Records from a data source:

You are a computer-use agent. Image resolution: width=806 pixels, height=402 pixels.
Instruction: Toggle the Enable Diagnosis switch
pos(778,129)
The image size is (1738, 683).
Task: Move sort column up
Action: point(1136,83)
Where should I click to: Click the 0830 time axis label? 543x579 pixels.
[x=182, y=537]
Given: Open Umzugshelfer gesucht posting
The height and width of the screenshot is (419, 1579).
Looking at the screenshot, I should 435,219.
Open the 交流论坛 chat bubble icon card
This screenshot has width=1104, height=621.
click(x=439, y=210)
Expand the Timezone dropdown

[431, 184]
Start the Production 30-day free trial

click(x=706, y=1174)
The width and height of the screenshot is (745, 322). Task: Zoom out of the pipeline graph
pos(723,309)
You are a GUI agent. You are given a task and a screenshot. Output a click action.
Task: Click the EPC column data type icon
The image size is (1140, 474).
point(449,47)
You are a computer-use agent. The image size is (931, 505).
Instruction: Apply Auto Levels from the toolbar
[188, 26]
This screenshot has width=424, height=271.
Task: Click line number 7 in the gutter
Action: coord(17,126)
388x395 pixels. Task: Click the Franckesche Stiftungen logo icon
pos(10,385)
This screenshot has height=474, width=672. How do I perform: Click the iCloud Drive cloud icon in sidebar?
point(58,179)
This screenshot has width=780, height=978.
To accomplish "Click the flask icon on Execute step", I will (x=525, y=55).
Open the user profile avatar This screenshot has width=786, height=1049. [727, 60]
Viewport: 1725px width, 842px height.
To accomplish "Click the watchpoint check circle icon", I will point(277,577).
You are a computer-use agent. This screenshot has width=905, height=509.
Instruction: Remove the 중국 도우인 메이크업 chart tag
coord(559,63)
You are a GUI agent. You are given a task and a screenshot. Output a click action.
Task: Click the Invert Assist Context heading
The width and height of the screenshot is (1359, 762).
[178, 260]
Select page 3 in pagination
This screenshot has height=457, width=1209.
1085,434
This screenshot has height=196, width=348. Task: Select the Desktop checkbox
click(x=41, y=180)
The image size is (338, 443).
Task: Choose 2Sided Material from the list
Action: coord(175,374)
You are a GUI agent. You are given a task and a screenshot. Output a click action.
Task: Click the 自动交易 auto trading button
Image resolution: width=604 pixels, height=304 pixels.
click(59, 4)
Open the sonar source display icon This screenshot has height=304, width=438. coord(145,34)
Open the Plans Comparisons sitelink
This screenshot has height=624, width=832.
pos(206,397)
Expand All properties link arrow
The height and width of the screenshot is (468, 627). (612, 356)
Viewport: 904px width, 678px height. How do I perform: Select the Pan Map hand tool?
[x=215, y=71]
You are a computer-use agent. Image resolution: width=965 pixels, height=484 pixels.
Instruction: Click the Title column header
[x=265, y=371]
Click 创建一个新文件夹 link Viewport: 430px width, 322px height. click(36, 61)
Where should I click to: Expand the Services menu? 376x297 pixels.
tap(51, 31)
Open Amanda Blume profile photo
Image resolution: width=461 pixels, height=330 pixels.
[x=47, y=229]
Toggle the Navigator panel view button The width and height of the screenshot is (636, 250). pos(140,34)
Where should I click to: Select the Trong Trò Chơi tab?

WORK ORDER →
An exact reproduction of all the records is required.

ANSWER SECTION →
You are a computer-use agent. Image resolution: width=806 pixels, height=402 pixels.
Instruction: Toggle the Enable Diagnosis switch
pos(778,129)
The image size is (1738, 683).
Task: Move sort column up
Action: point(1136,83)
Where should I click to: Click the 0830 time axis label? 543x579 pixels.
[x=182, y=537]
Given: Open Umzugshelfer gesucht posting
The height and width of the screenshot is (419, 1579).
Looking at the screenshot, I should 435,219.
Open the 交流论坛 chat bubble icon card
This screenshot has width=1104, height=621.
click(x=439, y=210)
Expand the Timezone dropdown

[431, 184]
Start the Production 30-day free trial

click(x=706, y=1174)
The width and height of the screenshot is (745, 322). Task: Zoom out of the pipeline graph
pos(723,309)
You are a GUI agent. You are given a task and a screenshot. Output a click action.
Task: Click the EPC column data type icon
The image size is (1140, 474).
point(449,47)
You are a computer-use agent. The image size is (931, 505).
Instruction: Apply Auto Levels from the toolbar
[188, 26]
This screenshot has width=424, height=271.
Task: Click line number 7 in the gutter
Action: coord(17,126)
388x395 pixels. Task: Click the Franckesche Stiftungen logo icon
pos(10,385)
This screenshot has height=474, width=672. How do I perform: Click the iCloud Drive cloud icon in sidebar?
point(58,179)
This screenshot has width=780, height=978.
To accomplish "Click the flask icon on Execute step", I will (x=525, y=55).
Open the user profile avatar This screenshot has width=786, height=1049. [727, 60]
Viewport: 1725px width, 842px height.
To accomplish "Click the watchpoint check circle icon", I will point(277,577).
You are a computer-use agent. This screenshot has width=905, height=509.
Instruction: Remove the 중국 도우인 메이크업 chart tag
coord(559,63)
You are a GUI agent. You are given a task and a screenshot. Output a click action.
Task: Click the Invert Assist Context heading
The width and height of the screenshot is (1359, 762).
[178, 260]
Select page 3 in pagination
This screenshot has height=457, width=1209.
1085,434
This screenshot has height=196, width=348. Task: Select the Desktop checkbox
click(x=41, y=180)
The image size is (338, 443).
Task: Choose 2Sided Material from the list
Action: coord(175,374)
You are a GUI agent. You are given a task and a screenshot. Output a click action.
Task: Click the 自动交易 auto trading button
Image resolution: width=604 pixels, height=304 pixels.
click(59, 4)
Open the sonar source display icon This screenshot has height=304, width=438. coord(145,34)
Open the Plans Comparisons sitelink
This screenshot has height=624, width=832.
pos(206,397)
Expand All properties link arrow
The height and width of the screenshot is (468, 627). (612, 356)
Viewport: 904px width, 678px height. How do I perform: Select the Pan Map hand tool?
[x=215, y=71]
You are a computer-use agent. Image resolution: width=965 pixels, height=484 pixels.
Instruction: Click the Title column header
[x=265, y=371]
Click 创建一个新文件夹 link Viewport: 430px width, 322px height. click(36, 61)
Where should I click to: Expand the Services menu? 376x297 pixels.
tap(51, 31)
Open Amanda Blume profile photo
Image resolution: width=461 pixels, height=330 pixels.
[x=47, y=229]
Toggle the Navigator panel view button The width and height of the screenshot is (636, 250). pos(140,34)
Where should I click to: Select the Trong Trò Chơi tab?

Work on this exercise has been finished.